A Z-score is a statistical measurement that describes a value's position in relation to the mean of a group of values. It expresses how far away a particular data point is from the mean in terms of standard deviations.

To determine a Z-score, you use the formula:

• \( Z = \frac{X - \mu}{\sigma} \)

Where: - \( X \) is the data point,- \( \mu \) is the mean of the data,- \( \sigma \) is the standard deviation.
This standardized score answers the question: "How many standard deviations is \( X \) from the mean?"For example, using the IQ scores problem:

• To find the Z-score for an IQ of 115: \( Z = \frac{115 - 100}{15} = 1 \)
• For an IQ of 120: \( Z = \frac{120 - 100}{15} \approx 1.33 \)
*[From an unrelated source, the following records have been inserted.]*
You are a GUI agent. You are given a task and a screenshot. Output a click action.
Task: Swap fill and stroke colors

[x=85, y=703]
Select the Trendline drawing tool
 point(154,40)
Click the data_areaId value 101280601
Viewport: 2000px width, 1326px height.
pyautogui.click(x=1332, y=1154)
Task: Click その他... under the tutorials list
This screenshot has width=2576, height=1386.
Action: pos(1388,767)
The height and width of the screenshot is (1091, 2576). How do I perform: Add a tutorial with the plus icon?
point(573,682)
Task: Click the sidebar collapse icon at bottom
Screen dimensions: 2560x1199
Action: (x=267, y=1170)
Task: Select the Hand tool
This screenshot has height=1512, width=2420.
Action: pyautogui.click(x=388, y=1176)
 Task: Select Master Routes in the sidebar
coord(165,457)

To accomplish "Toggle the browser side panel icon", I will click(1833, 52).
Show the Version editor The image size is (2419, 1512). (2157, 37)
Z-scores are crucial as they allow comparison between different datasets and make it possible to use standard normal distribution tables to find probabilities associated with specific ranges.

The standard normal distribution is a special case of the normal distribution that has a mean of 0 and a standard deviation of 1. It is a crucial concept because it standardizes values across different datasets, allowing for direct comparison.

The transformation from a normal distribution to a standard normal distribution involves translating values into Z-scores:

• These Z-scores are then plotted on the standard normal distribution curve.

The probability of a value or interval under this distribution is represented by the area under the curve.

In practice, you use a Z-table, or standard normal distribution table, to look up Z-scores and determine the probability that a given Z-score lies below it. For example, a Z-score of 1 corresponds to approximately 0.8413; thus, 84.13% of the data lies below this point.

In the IQ example, the probability that someone's IQ falls between 115 and 120 can be calculated by finding the areas corresponding to Z-scores of 1 and 1.33 and subtracting them, yielding the solution 0.0669 or 6.69%. The ability to use the standard normal distribution in this way makes it a powerful tool in statistics.